Go was solved up to 5x6 only as of 2009. This table by Erik van der Werf and Mark Winands shows how many points komi to give white such that the solution is a draw for boards up to that size. For instance, on a 5x6 board White should be given 4 points; on a 5x5, White should be given 25 points.
Notice that 25 points is the size of the 5x5 board; ergo, White cannot make a living group on a 5x5 board given optimal Black play (which, I'm not positive, but I think can begin with play in the center). With the 25-point komi, using territory scoring, it becomes optimal play for Black to begin by passing, as it is the case that if Black places a stone, White can win by passing.

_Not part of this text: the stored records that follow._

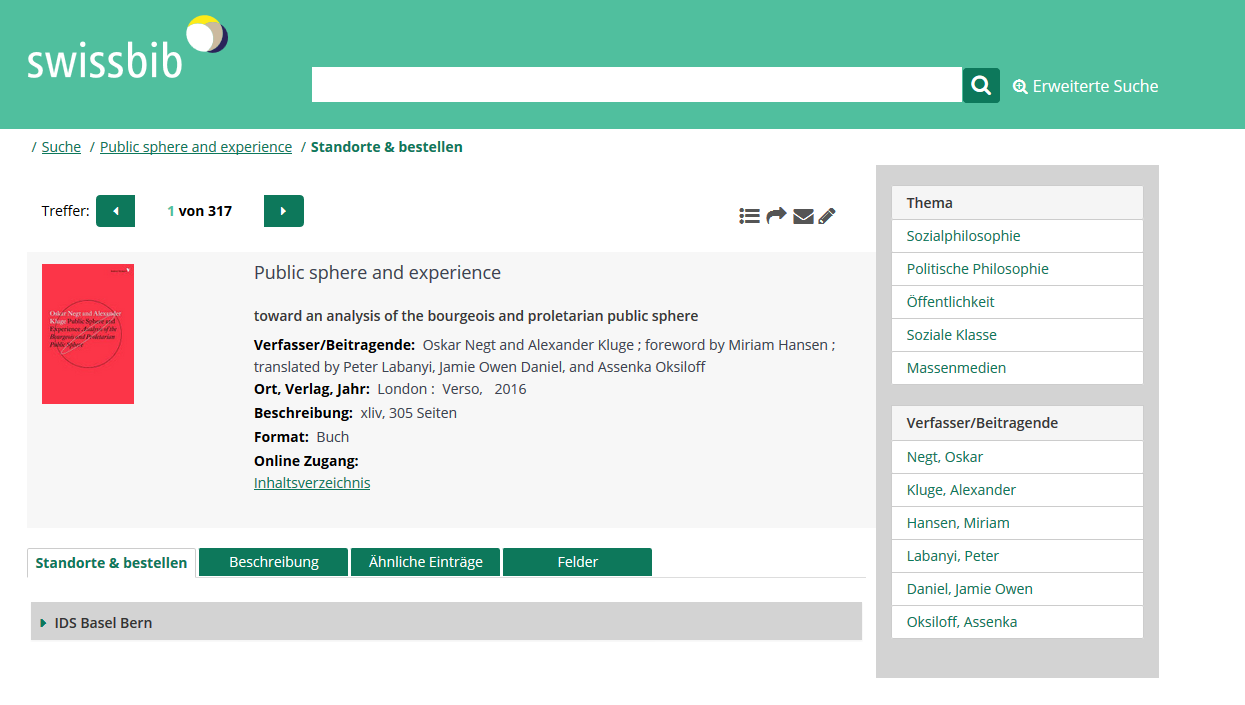Click the pencil edit icon
The width and height of the screenshot is (1245, 705).
pos(827,216)
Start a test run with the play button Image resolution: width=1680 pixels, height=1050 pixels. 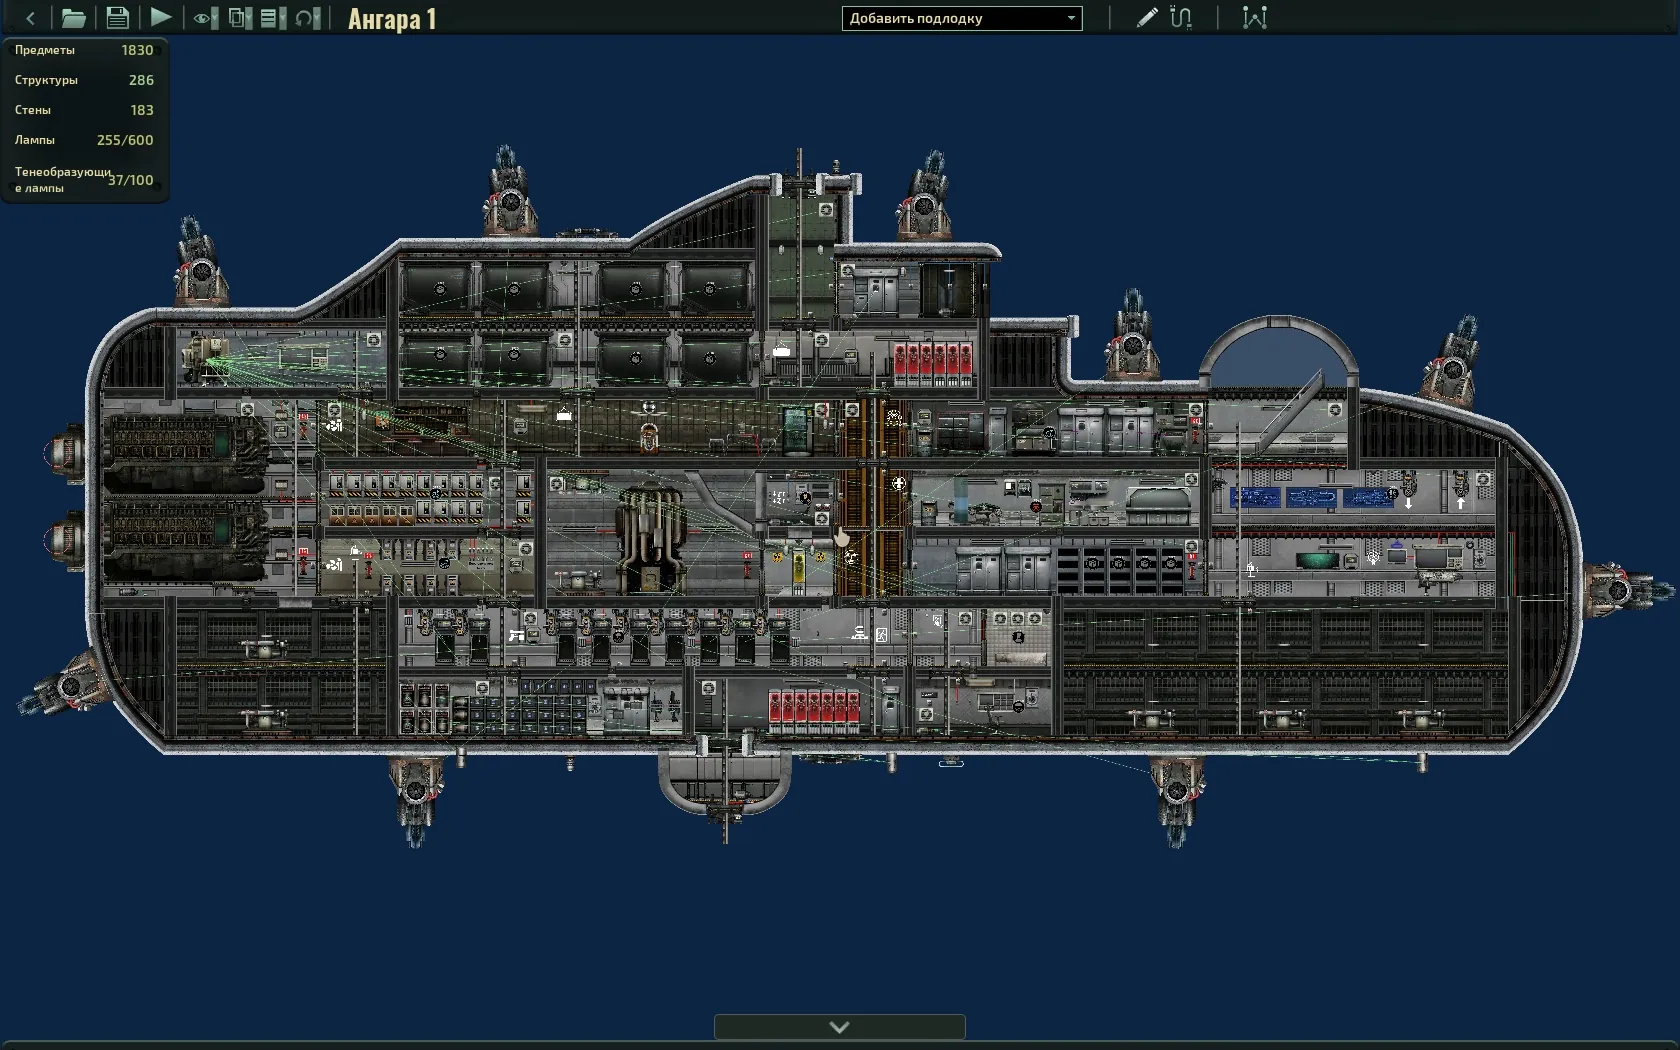click(x=160, y=18)
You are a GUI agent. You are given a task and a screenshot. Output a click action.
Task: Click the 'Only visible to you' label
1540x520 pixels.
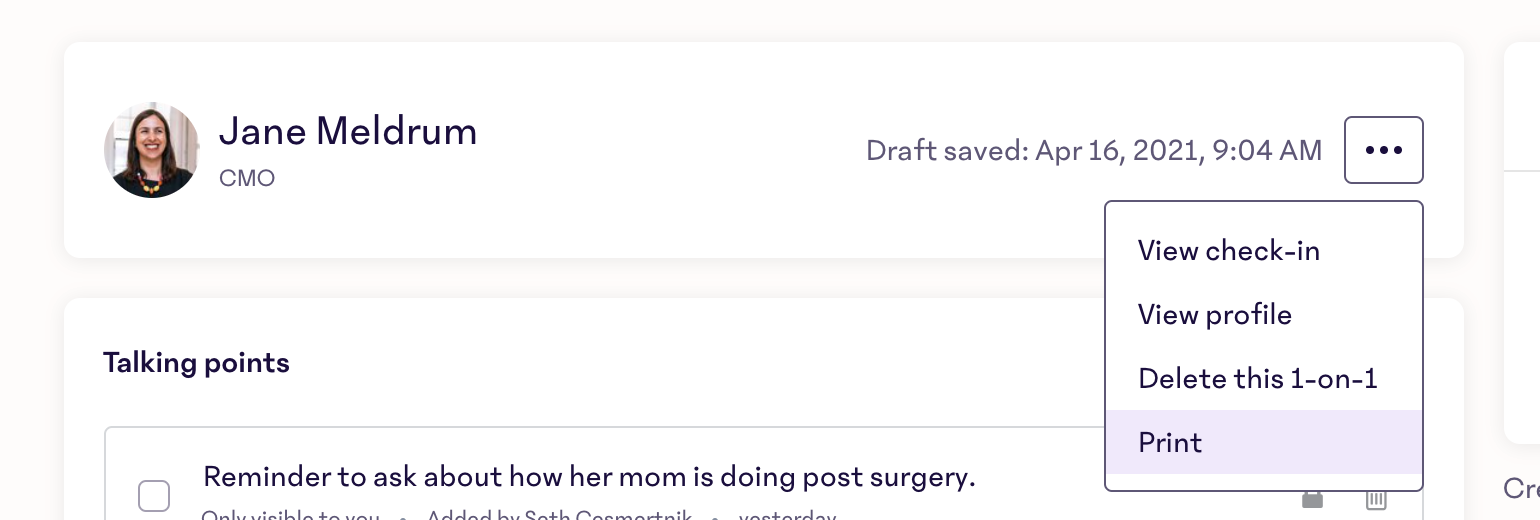tap(290, 515)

I would imagine that with the current state of algorithms and processing power, we're not too far off from solutions for 6x6 and 7x5 Go. But to give a sense of how the problem scales, their 2009 paper about solving 5x6 Go states:
The question now is when would 6×6 be solved? In 6 years time we went from a surface
of 25 (i.e., 5×5) to a surface of 30 (i.e., 5×6) of solved Go boards. This was not
only because of better hardware but also due to a better search engine.

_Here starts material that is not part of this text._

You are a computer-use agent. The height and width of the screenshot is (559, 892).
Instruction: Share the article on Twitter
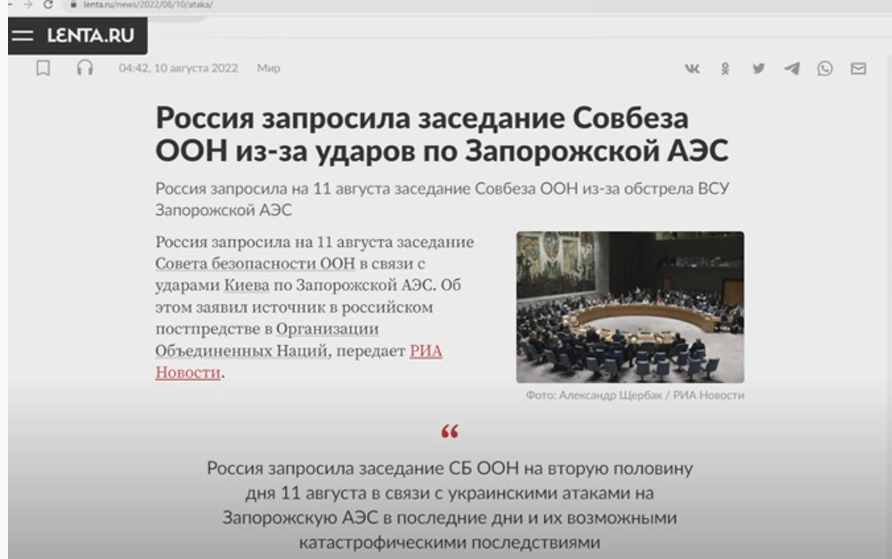click(758, 69)
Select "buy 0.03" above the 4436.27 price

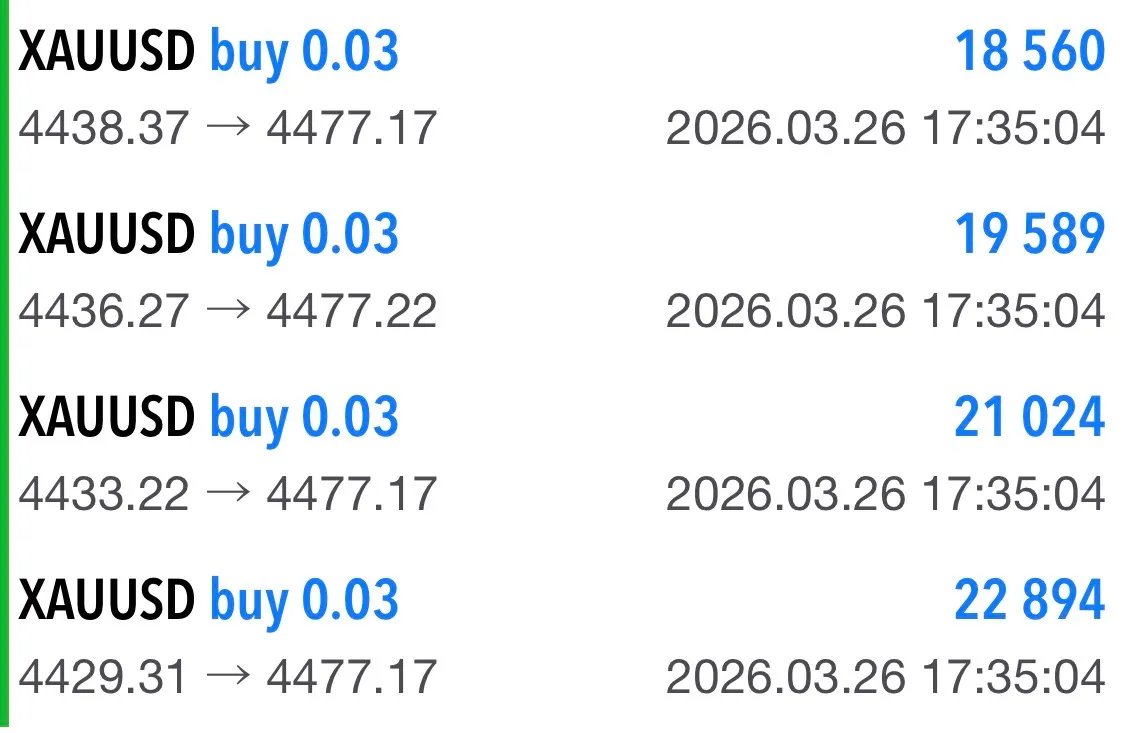point(304,235)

We can try to predict when MIGOS II would be able to solve 6×6 in a reasonable amount
of time by extrapolating the current results....

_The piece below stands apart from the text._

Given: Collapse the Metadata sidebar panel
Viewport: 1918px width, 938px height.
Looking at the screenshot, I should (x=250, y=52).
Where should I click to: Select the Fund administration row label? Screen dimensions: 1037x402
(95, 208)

An optimistic extrapolation suggests that on current hardware MIGOS II would require a
few years to solve 6×6. However, we could easily be underestimating by a factor of
100. Nevertheless, we believe that with some effort αβ-based solvers, such as MIGOS
II, should be able to solve 6×6 within the next 5 years, especially because signiﬁcant
improvements in the evaluation function are still possible.